Sujay Kewalramani: “We have already built 45 crafts. In the last 11 years, this situation has not arisen where we have not been able to accept or buy a vessel once the contract is awarded to us. Usually we identify the vessel and then bid for the contract and enter into a soft agreement with the owners.”
🎯 Translation: We don’t bid blindly. We lock vessels pre-contract, then bid. Zero execution risk. This is operator discipline.

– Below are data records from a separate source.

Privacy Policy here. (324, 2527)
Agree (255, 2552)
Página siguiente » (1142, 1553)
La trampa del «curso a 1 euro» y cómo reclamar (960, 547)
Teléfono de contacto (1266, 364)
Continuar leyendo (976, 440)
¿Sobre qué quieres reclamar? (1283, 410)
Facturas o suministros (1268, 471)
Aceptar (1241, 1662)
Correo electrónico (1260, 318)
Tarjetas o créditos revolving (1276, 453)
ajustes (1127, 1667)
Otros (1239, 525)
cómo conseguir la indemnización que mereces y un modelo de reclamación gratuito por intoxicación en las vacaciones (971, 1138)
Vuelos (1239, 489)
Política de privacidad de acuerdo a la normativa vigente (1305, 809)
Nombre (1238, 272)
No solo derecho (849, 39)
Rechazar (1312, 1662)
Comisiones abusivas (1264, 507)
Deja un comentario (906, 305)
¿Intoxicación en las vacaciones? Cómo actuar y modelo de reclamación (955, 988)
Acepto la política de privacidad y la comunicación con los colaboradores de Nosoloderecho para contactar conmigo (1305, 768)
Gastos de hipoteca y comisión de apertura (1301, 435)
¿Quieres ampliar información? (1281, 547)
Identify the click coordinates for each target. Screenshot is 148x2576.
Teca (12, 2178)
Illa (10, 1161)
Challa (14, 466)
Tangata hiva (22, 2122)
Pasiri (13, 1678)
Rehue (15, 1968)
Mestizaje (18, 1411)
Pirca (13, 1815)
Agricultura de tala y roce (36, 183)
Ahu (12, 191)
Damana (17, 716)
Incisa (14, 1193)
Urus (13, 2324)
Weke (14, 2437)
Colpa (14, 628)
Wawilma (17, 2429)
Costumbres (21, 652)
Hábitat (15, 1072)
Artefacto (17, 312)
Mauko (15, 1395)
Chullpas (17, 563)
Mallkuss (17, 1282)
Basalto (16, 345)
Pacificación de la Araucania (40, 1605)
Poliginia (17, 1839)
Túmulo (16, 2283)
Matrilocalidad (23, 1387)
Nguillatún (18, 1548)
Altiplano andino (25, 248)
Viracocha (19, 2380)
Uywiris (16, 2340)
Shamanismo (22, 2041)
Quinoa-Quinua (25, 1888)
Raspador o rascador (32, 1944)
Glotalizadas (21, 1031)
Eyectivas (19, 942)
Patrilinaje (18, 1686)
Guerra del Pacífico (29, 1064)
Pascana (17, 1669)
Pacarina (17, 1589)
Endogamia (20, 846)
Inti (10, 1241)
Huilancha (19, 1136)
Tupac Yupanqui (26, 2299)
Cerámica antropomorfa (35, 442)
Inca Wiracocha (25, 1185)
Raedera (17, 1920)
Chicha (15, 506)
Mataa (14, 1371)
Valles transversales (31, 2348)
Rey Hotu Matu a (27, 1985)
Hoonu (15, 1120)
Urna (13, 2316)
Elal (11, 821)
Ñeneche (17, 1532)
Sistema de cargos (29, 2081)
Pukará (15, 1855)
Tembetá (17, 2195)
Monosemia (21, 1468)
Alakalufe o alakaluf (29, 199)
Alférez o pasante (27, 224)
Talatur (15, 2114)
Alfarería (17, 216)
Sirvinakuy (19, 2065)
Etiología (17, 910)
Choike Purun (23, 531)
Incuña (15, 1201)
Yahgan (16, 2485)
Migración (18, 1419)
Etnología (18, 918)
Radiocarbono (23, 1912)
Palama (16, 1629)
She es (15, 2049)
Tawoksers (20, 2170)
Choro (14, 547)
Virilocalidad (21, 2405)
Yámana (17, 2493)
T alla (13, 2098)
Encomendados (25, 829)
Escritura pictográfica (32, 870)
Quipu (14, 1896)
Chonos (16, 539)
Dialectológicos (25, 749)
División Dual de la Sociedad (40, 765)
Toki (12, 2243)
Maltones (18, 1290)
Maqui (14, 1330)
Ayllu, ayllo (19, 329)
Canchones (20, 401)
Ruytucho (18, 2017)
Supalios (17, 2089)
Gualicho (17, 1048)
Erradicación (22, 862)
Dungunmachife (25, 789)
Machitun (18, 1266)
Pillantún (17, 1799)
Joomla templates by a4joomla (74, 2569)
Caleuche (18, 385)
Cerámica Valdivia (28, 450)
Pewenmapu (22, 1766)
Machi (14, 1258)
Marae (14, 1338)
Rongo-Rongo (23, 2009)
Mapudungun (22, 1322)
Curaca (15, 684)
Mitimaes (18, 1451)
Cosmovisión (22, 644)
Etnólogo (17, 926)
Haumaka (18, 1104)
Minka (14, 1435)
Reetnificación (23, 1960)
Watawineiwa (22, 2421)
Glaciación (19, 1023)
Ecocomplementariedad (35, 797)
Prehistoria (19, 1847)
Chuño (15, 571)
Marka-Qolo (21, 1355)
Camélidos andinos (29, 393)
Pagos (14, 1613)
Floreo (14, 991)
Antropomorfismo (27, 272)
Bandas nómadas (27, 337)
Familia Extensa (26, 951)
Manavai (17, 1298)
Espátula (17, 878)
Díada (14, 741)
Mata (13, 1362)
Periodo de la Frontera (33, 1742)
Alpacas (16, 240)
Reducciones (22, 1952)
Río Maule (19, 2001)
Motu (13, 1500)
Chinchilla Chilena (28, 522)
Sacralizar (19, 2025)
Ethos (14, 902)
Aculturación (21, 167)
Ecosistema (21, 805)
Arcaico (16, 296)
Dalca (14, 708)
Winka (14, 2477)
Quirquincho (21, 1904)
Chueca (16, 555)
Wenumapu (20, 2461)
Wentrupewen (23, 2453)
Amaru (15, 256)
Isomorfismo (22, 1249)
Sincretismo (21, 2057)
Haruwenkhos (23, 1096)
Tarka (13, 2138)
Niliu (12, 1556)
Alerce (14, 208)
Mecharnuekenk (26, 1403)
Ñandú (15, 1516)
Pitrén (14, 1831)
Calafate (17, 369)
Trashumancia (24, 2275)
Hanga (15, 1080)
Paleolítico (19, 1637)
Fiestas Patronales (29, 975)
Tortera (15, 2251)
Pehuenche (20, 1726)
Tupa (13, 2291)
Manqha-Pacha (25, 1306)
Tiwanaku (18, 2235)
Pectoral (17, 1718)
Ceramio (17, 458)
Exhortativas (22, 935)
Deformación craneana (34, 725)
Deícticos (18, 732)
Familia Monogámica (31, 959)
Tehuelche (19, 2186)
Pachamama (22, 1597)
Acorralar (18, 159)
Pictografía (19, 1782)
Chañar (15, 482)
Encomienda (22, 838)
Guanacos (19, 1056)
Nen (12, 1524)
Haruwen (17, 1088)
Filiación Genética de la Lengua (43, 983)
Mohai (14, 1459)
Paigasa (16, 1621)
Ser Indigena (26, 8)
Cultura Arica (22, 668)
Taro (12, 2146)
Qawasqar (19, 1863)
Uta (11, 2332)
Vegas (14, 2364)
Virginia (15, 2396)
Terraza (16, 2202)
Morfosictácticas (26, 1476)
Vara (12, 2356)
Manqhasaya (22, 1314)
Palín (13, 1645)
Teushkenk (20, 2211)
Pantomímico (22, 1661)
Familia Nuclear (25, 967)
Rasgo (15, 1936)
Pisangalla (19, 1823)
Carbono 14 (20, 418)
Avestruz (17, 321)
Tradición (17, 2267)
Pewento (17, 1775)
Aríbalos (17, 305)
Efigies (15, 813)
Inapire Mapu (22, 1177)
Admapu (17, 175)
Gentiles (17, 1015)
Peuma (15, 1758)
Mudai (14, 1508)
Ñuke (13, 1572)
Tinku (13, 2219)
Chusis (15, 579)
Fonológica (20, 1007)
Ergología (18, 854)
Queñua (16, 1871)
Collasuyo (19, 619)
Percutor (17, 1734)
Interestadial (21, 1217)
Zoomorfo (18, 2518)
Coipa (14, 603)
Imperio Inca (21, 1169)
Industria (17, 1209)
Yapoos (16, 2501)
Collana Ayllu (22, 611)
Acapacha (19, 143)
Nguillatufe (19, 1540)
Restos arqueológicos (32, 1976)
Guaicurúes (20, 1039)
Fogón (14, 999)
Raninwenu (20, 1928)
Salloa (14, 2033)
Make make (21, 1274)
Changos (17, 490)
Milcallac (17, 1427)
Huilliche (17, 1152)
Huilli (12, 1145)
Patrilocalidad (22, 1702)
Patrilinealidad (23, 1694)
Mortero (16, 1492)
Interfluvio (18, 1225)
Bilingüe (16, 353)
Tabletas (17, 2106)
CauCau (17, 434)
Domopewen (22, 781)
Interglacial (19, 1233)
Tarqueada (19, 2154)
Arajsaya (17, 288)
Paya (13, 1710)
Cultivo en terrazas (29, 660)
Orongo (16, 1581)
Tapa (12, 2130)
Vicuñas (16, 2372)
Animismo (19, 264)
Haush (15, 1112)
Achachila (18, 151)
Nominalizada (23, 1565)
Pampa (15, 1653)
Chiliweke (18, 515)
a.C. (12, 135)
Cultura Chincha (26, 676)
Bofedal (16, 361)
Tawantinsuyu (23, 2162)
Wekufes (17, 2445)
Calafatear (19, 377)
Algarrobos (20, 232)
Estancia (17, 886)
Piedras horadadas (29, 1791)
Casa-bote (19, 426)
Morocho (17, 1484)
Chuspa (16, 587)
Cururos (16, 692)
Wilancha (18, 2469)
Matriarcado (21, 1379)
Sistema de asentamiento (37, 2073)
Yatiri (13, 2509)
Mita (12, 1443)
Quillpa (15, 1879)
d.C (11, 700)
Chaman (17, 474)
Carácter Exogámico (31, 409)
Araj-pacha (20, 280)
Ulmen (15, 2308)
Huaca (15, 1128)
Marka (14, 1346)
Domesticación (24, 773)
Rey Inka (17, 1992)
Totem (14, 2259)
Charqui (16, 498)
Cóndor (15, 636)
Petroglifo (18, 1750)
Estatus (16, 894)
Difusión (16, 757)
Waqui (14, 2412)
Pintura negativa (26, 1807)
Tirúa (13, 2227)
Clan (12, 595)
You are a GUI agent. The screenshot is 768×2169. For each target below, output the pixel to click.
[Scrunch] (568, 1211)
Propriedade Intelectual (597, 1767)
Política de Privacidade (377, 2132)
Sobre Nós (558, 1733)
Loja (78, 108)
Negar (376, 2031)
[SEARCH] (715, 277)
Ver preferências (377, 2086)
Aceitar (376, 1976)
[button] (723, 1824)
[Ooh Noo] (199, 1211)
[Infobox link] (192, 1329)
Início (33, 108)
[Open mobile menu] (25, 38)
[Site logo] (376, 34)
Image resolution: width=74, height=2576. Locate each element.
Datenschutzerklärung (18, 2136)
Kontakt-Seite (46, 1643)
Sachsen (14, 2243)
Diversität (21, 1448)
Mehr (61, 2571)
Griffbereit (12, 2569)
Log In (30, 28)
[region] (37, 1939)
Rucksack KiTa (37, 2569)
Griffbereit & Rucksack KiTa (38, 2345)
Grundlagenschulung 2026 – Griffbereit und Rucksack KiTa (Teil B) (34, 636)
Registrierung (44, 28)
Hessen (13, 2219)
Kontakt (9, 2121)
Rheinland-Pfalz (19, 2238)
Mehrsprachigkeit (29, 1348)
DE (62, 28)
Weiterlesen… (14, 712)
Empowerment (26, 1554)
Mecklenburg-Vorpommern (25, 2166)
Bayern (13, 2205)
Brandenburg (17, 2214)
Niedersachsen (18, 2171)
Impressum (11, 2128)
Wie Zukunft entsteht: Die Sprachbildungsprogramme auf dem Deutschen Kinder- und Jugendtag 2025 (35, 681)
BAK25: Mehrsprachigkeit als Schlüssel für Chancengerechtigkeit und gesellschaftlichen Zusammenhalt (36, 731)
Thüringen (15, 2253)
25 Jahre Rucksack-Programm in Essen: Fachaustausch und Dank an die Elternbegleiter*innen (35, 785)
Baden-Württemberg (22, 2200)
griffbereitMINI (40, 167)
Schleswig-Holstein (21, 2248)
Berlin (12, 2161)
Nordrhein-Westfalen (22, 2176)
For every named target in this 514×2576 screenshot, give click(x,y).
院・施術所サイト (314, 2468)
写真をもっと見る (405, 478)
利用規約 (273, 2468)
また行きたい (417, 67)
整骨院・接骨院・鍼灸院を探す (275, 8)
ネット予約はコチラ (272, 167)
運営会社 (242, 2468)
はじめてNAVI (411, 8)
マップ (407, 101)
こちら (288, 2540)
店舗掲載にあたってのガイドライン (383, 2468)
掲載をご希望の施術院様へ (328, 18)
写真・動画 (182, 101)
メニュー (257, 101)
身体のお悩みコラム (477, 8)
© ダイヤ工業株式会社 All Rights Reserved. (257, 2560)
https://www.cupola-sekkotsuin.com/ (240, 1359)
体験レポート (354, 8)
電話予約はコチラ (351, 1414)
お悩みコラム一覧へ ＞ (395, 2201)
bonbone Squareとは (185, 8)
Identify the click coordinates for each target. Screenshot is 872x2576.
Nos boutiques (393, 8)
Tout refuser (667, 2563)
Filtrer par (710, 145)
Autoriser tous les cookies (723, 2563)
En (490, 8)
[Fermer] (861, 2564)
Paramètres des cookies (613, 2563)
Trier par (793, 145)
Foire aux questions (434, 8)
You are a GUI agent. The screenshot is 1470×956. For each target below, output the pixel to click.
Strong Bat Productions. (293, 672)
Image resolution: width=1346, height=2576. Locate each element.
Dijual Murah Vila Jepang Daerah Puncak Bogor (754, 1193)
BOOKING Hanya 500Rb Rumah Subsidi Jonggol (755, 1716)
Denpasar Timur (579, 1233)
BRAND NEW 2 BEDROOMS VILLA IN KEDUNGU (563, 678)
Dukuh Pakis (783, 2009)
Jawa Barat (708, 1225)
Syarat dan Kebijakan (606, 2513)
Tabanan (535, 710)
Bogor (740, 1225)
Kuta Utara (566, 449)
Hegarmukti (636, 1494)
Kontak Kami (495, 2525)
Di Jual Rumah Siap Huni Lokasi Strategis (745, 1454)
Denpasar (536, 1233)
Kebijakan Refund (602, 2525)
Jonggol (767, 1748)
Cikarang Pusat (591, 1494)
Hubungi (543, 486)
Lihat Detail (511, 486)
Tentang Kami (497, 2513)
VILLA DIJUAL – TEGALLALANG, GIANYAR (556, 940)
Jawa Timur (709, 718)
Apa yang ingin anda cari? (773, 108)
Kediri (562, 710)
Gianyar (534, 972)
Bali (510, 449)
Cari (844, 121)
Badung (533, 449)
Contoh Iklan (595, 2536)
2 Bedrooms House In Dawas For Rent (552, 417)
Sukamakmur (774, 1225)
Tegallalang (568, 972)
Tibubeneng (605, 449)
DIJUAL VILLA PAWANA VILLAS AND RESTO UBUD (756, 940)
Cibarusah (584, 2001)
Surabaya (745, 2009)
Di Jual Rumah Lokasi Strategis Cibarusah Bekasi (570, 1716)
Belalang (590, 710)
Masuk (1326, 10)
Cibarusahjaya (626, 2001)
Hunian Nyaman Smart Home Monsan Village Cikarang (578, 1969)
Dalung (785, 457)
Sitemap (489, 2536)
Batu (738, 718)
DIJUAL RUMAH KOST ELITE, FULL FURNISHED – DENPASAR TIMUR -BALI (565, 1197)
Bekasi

Sujay Kewalramani: “The push from the government towards DCI is because there is a huge demand. We have been investing in smaller dredgers. We plan to invest in larger dredgers going forward. There is no overlap between the assets. The subcontracting from DCI is going to continue.”
📊 Translation: DCI revival won’t cannibalize us. Rising tide lifts all boats. Literal. Naval joke intended.
Sujay Kewalramani: “In dredging, out of the overall market of ports, rivers and dams, we are less than 2% right now. In river dredging, the market size is going to increase from about ₹1,500 crores to close to ₹5,000 crores when all the 20 national waterways are made operational.”
🎪 Translation: We’re <2% of addressable market. Market is 3x-ing. Do the math. Room to scale without crushing peers.
Kanak Kewalramani: “Receivables ranges between 45 to max 60 days going forward. We had receivables higher in the first half because most revenue was booked in August and September. Going forward, receivable days will tend to decrease because the number of days in the Bahrain books were a little higher compared to the Indian books.”
💰 Translation: Receivables normalization is coming. August-September revenue spikes are seasonal. Working capital will stabilize.